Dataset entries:
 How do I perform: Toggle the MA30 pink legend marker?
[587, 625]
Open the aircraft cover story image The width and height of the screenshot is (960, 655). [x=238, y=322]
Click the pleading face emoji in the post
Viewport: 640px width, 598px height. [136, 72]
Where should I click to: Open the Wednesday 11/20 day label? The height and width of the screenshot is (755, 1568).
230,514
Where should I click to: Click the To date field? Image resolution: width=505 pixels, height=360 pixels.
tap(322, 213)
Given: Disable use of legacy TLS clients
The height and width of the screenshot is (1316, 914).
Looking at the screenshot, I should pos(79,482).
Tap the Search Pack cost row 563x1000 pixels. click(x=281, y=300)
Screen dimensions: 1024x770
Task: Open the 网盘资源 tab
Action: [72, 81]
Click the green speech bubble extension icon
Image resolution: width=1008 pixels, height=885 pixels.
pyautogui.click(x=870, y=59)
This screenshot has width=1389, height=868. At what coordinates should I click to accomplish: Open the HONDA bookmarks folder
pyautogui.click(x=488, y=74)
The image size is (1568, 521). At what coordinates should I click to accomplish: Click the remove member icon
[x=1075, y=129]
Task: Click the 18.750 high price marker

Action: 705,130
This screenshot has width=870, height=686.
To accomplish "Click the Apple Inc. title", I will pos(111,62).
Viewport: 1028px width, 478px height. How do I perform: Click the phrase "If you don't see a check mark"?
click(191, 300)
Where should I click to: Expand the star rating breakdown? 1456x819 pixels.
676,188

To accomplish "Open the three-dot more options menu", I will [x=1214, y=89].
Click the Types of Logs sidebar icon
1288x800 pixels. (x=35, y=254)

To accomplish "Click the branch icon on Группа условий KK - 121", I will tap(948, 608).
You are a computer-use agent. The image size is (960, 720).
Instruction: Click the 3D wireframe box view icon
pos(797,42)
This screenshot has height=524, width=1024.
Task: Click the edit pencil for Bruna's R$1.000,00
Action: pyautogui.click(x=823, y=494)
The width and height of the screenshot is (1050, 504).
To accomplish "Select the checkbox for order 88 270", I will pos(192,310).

§ **Your assignment**
Find every line above that contains the word "will", and return each one.

§ **Reply**
To accomplish "Click the Apple Inc. title", I will pos(111,62).
To accomplish "Open the three-dot more options menu", I will [x=1214, y=89].
To accomplish "Click the branch icon on Группа условий KK - 121", I will tap(948, 608).
To accomplish "Select the checkbox for order 88 270", I will pos(192,310).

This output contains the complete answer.